The FACTS-2-ALS study will evaluate the effects of AET and CTB on improving or preserving functioning and QoL in patients with ALS, compared to usual care alone. The study is characterized by some important strengths.

First, the lack of substantial evidence regarding the role of AET and CBT in people with ALS supports the need to develop further high-quality, sufficiently powered trials. The FACTS-2-ALS study design is a multicentre, single-blinded, randomized controlled clinical trial with long-term follow-up. Patients will be followed up until 6 months after the intervention, which will not only provide information about the maintenance of the effects, but also about any long-term adverse events. We have deliberately chosen a biphasic randomization model with postponed information. This design will prevent patients being disappointed if they are randomized to the control group. Besides, if patients in the control group were fully informed, they might become motivated to seek a similar intervention. Moreover, disappointment may affect the way patients answer the questionnaires about their health and QoL, and consequently influence the study outcomes. A postponed information model can also be considered patient-friendly, as it provides all relevant information stripped of the theoretical and practical complexities of the study design. Moreover, there is no risk of damage caused by not informing the participants, who will be clearly informed at a later stage, with an explanation of the reason why this method was chosen.

Secondly, our design incorporates the recommendations made by Dal Bello [7] regarding a protocol design, and include: (1) description of the population in terms of specific diagnostic criteria, range of disease severity, and severity of impairments and function to allow readers of the reports to assess the generalizability of the results to their patients or patient groups; (2) effective allocation concealment; (3) blinding of the outcome assessor; (4) a clear description of the exercise intervention, including the mode of exercise, intensity, progression, frequency, duration of each exercise session, duration of the entire programme, muscle groups exercised, supervision of exercise protocol, and compliance assessment; (5) level of activity at baseline; (6) monitoring of adverse events and reporting of motivations for dropout; and (7) standardized outcome measures, i.e. using well-validated outcome measures that are able to assess positive and negative effects of exercise, including measures of muscle function or aerobic capacity, functioning, fatigue, and QoL.

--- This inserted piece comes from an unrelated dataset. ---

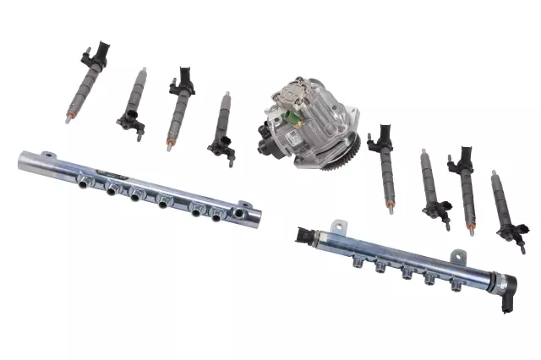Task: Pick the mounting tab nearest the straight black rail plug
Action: coord(340,226)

Thirdly, although CBT has proved to be effective in patients with chronic diseases, there are no studies confirming the effects of this approach in patients with ALS. This will be the first study to evaluate the effects of CBT and AET on functioning and QoL in patients with ALS. The treatment protocol was developed by psychologists who have experience with patients with chronic diseases in rehabilitation practice, and was customized to the specific problems in ALS.

However, the study also has some limitations. First, we expect that the inclusion of patients may be difficult, as the disease is very debilitating. Should the intended sample size prove difficult to reach, we will invite more centres to participate in the study, in order to include more patients. Secondly, some of the instruments we will use have not been tested on the population of patients with ALS. In view of the lack of evidence, we will use instruments that have been tested on patient groups with other chronic diseases. Finally, although the 6-month follow-up is a strong point of this study, the relatively long follow-up could cause a high drop-out rate, in view of the devastating nature of the disease. During the study, motivations for drop-out will therefore be closely monitored.

In conclusion, the FACTS-2-ALS study may provide further evidence that may be useful for the multidisciplinary care management of persons with ALS. Results might lead to adaptations of ALS treatment protocols, in order to improve or preserve QoL and functioning in patients with ALS.